▶ **SOURCE DATA**
START
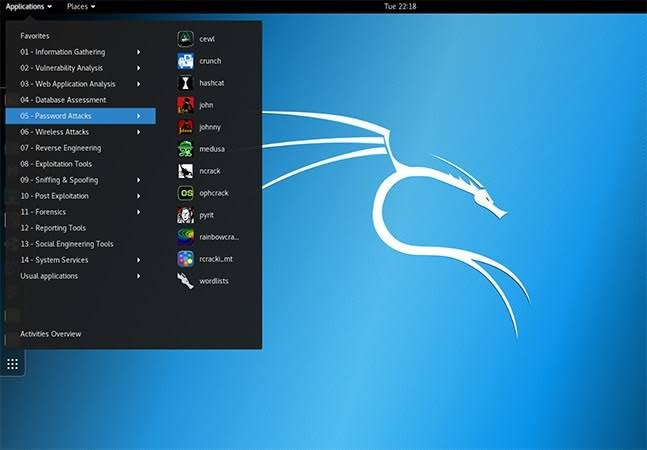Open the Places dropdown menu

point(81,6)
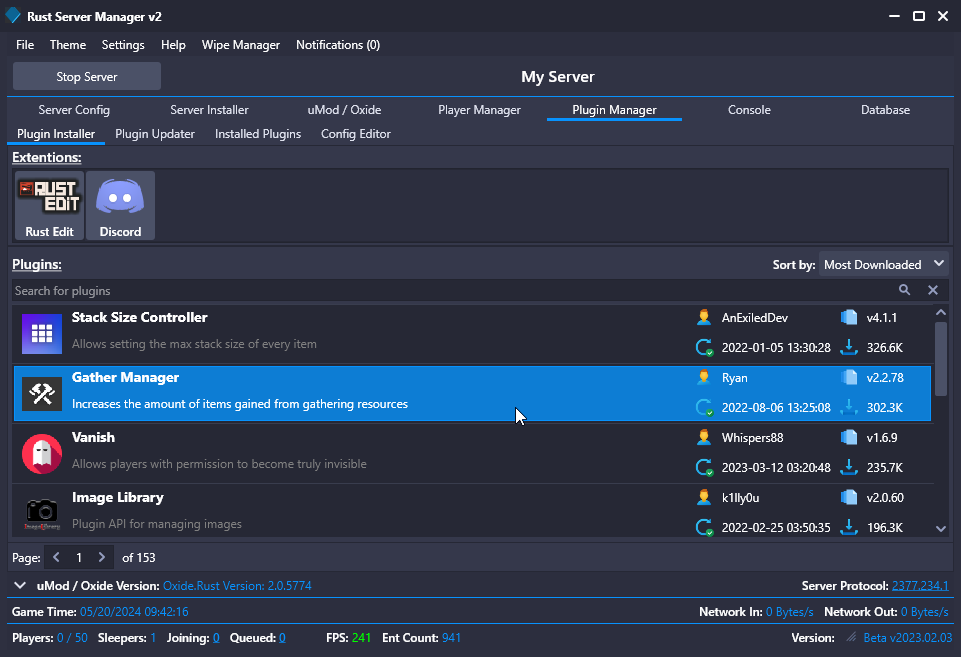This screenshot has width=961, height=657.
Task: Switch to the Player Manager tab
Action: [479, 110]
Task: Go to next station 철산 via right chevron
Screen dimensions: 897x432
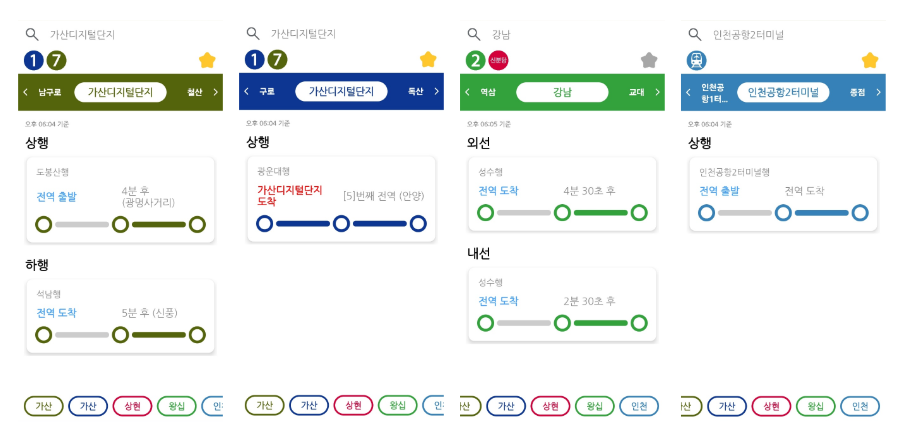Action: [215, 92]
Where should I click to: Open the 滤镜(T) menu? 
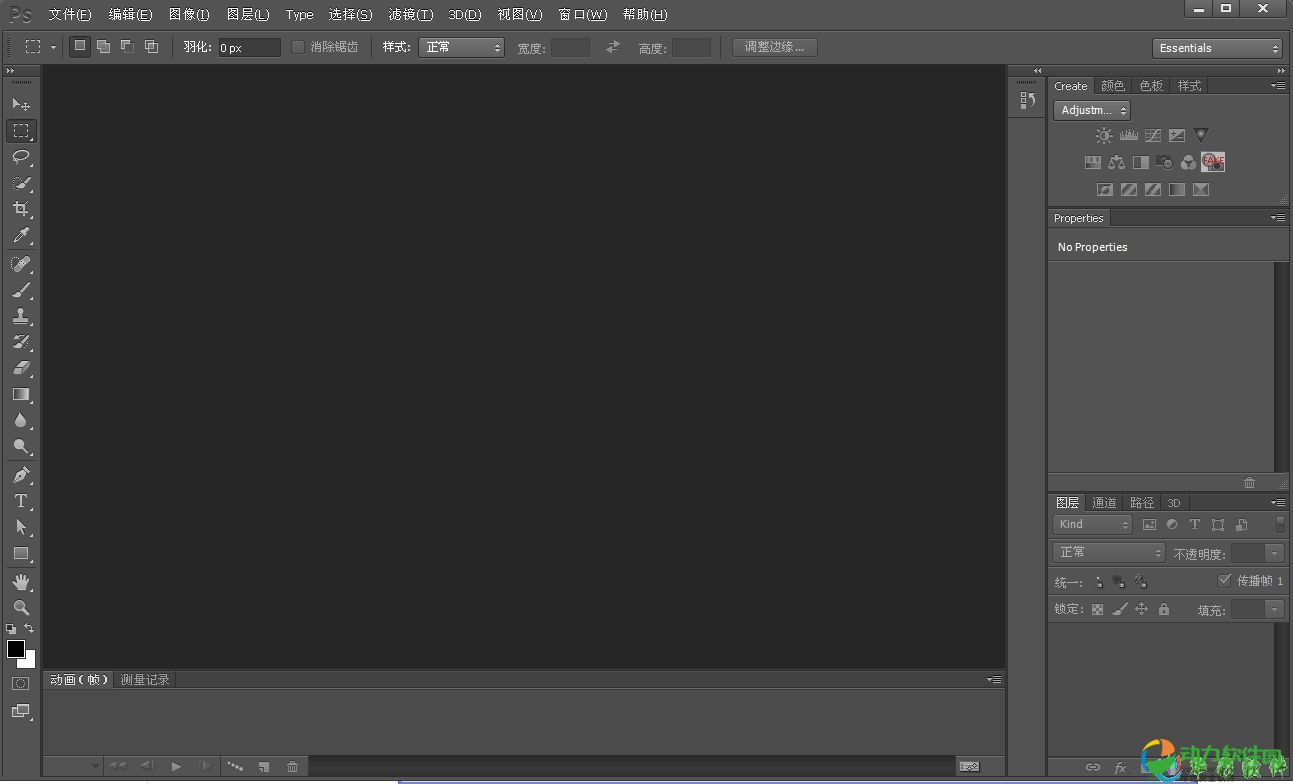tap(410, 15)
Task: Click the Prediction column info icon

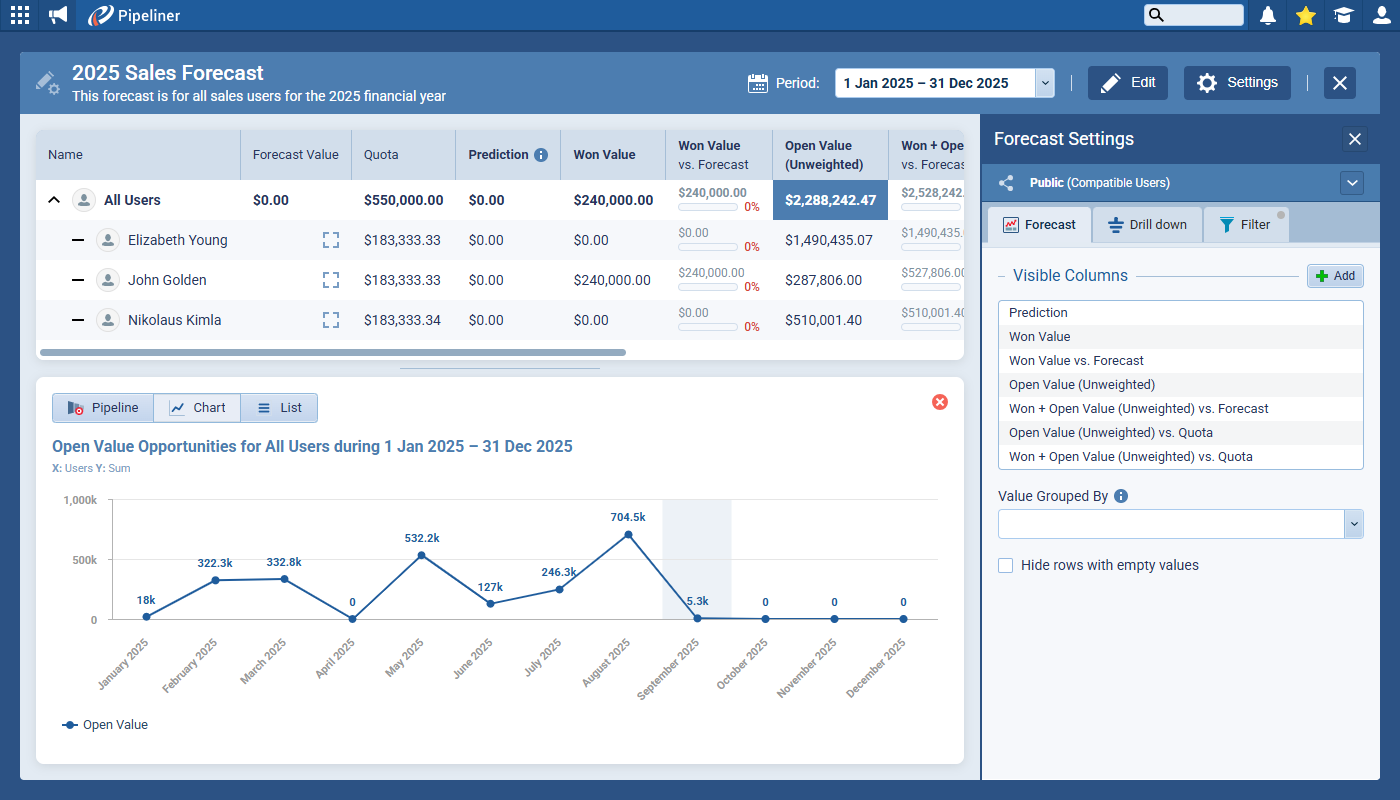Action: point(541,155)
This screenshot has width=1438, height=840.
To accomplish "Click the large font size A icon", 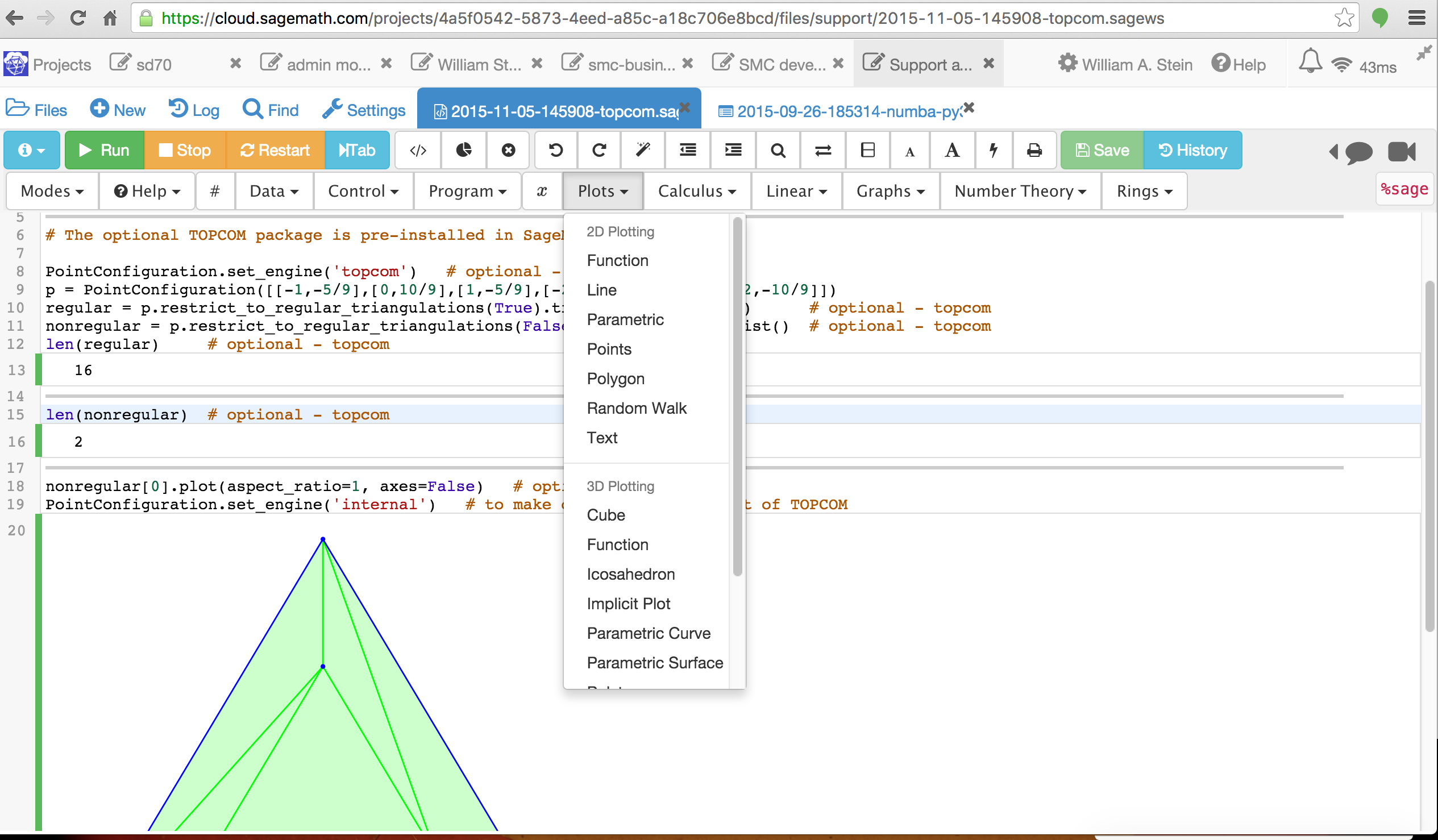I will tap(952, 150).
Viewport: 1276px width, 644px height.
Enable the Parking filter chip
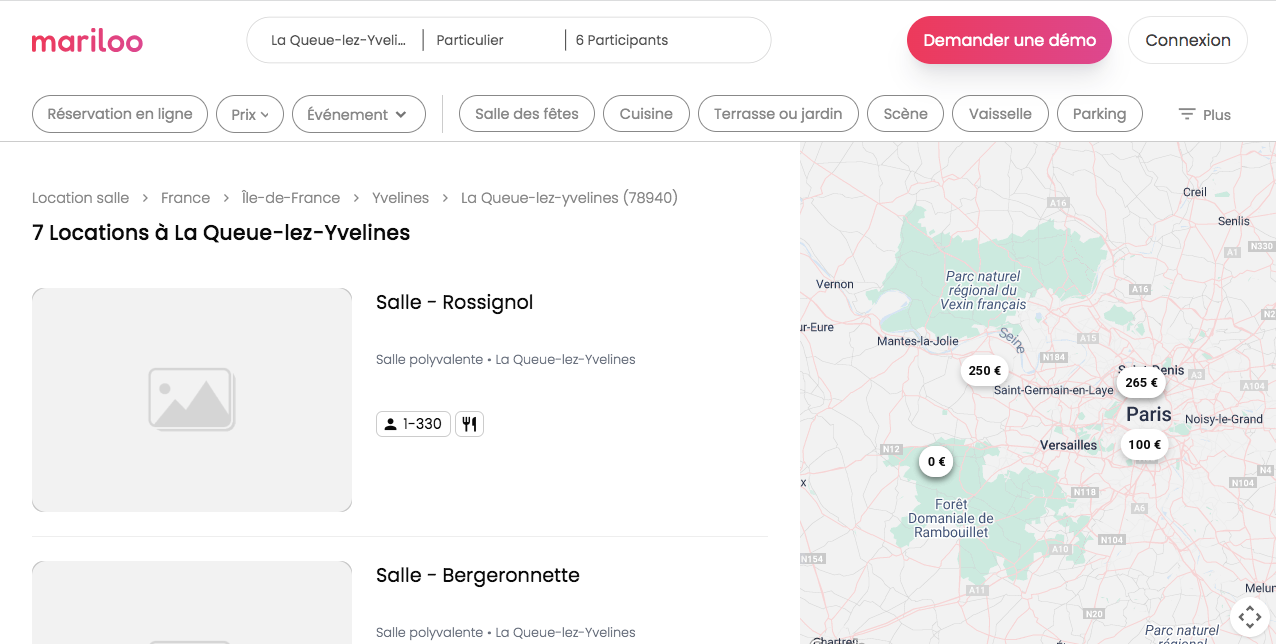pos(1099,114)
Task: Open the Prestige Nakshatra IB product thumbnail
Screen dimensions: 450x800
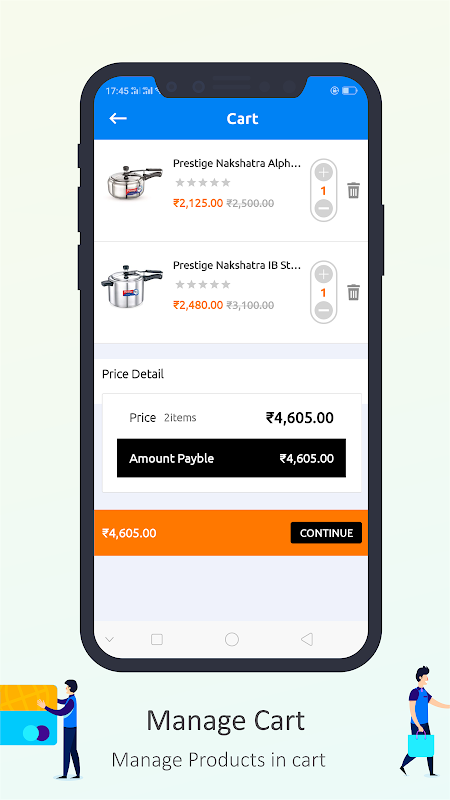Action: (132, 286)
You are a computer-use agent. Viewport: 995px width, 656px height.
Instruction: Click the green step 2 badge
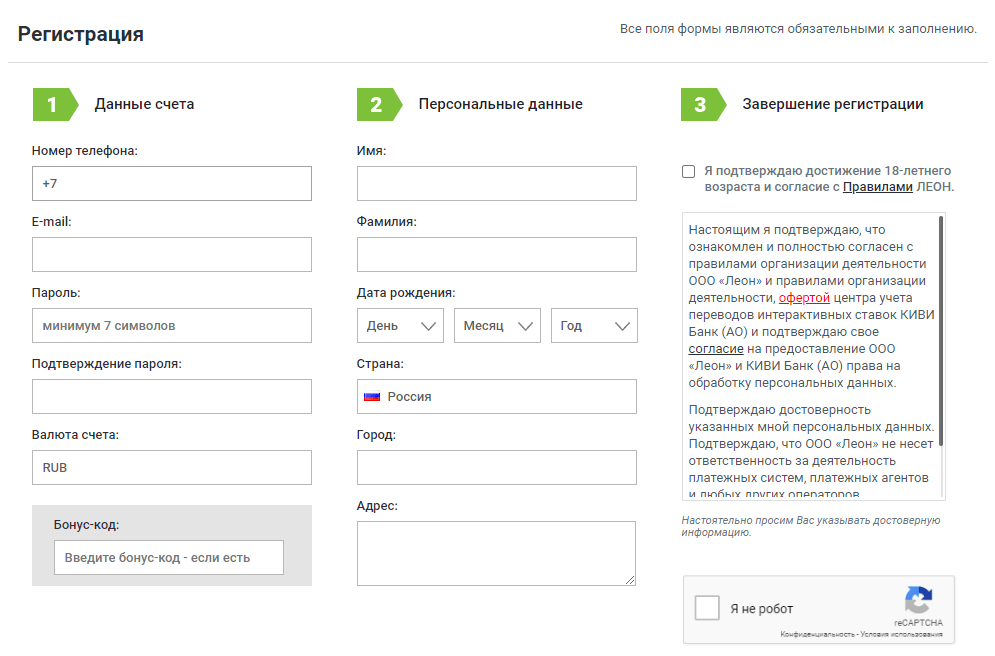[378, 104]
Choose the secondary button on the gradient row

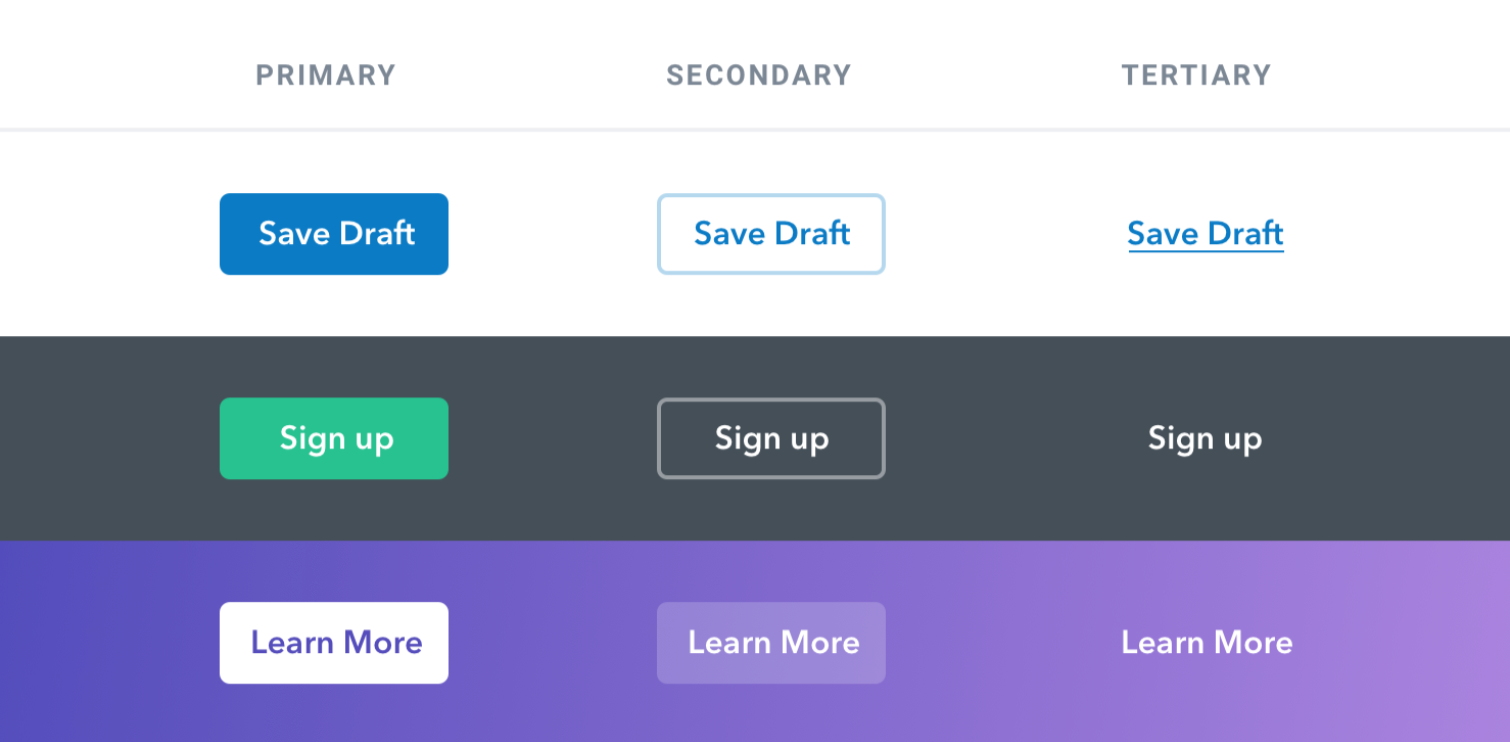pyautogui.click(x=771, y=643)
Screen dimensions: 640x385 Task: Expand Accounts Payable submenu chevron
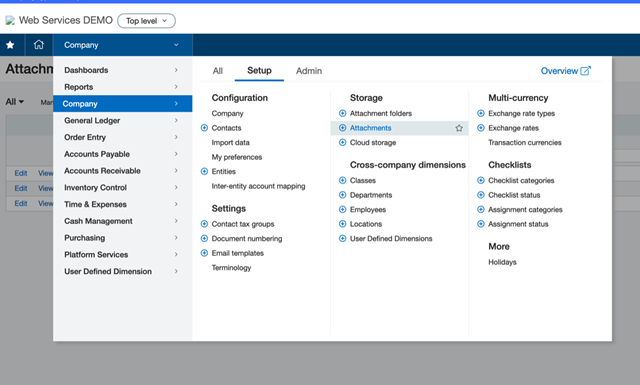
END
▶ **JOB**
Turn everything from the line containing "Choose the secondary" down to the end of the items into a numbered list, dropping blank lines. Leave the pictures out.

▶ **WRITTEN SOLUTION**
1. Choose the secondary button on the gradient row
2. pyautogui.click(x=771, y=643)
3. Screen dimensions: 640x385 Task: Expand Accounts Payable submenu chevron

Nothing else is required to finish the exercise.